Quote the stretch of the Yahoo! interview excerpt from "Specifically, I will" through "advertisers and publishers.", word for word.

• [Quoted text]
------
AdExchanger.com: Tell me about your new role and why it’s a good fit for you.

JD: I’m joining Yahoo! because I’m amazed by Yahoo!’s leadership position in the digital medium. My focus is to ensure Yahoo!’s products and insights for advertisers and marketers differentiate us in the industry.

Specifically, I will be leading a new organization responsible for data solutions, custom analytics, and data quality. Yahoo! has one of the largest business and data analyst communities of any major publisher on the Web, and we know that sharing techniques and best practices within this community is crucial to delivering unique perspectives to advertisers and publishers.

The reason the role is exciting to me is that we all know the web experience generates petabytes of data, but so often we all get stuck in the noise associated with the technology and the vast quantities of data. It is easy to focus on the technologies, like RTB, that are delivered by the Exchanges, DSPs, SSPs, etc. However, we need to pause and think about how we are delivering insights that make life better for the content consumers and advertisers who want to engage with those consumers. Yahoo! understands this and is making significant investments in these areas.

In your opinion, where do publishers make mistakes today in terms of monetization and yield management?

Wow, that’s a big question because there are so many! To be clear, while my focus over the last few years at Rapt and then at Microsoft was on pricing and yield questions, my new role at Yahoo has a broader and different charter than simply Publisher Monetization. That said, there are three key mistakes I’ve seen repeated.

Publishers forget about the customer: the advertiser. What are the attributes the advertiser values and for which a premium price can be charged? This is easy for Direct Response marketers: clicks, actions, engagement, and transactions. But for most Brand Advertisers the metrics are more nuanced, and the people who understand this are the Account Executives and Account Managers, who are often organizationally separated from the Yield Management and Monetization teams.
------
• [Listed records]
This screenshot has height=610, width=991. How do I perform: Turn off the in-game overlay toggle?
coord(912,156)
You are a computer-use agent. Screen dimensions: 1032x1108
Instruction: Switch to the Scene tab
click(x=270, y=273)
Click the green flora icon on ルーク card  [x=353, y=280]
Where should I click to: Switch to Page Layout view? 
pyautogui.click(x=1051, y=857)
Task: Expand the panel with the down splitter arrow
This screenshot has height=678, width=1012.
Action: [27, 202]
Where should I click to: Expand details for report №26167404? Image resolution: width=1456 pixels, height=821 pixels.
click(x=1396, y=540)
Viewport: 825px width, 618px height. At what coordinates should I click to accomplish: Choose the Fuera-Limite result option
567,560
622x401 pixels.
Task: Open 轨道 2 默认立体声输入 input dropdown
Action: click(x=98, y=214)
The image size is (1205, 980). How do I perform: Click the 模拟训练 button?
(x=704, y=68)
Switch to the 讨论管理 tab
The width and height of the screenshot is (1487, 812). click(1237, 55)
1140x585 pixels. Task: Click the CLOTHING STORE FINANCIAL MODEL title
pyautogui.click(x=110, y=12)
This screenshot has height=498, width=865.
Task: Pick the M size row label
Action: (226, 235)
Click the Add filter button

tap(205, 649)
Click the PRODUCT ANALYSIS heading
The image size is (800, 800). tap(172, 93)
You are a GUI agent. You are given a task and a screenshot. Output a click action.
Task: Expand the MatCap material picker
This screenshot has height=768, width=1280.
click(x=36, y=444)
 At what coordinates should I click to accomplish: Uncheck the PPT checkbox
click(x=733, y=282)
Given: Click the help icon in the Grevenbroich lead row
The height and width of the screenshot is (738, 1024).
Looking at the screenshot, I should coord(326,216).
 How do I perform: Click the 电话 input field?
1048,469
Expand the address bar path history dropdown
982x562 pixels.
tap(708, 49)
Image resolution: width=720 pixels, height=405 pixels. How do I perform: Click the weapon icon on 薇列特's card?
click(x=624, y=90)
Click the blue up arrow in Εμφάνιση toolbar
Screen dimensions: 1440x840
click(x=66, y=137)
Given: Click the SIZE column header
------
• [Problem solution]
Specifically, I will be leading a new organization responsible for data solutions, custom analytics, and data quality. Yahoo! has one of the largest business and data analyst communities of any major publisher on the Web, and we know that sharing techniques and best practices within this community is crucial to delivering unique perspectives to advertisers and publishers.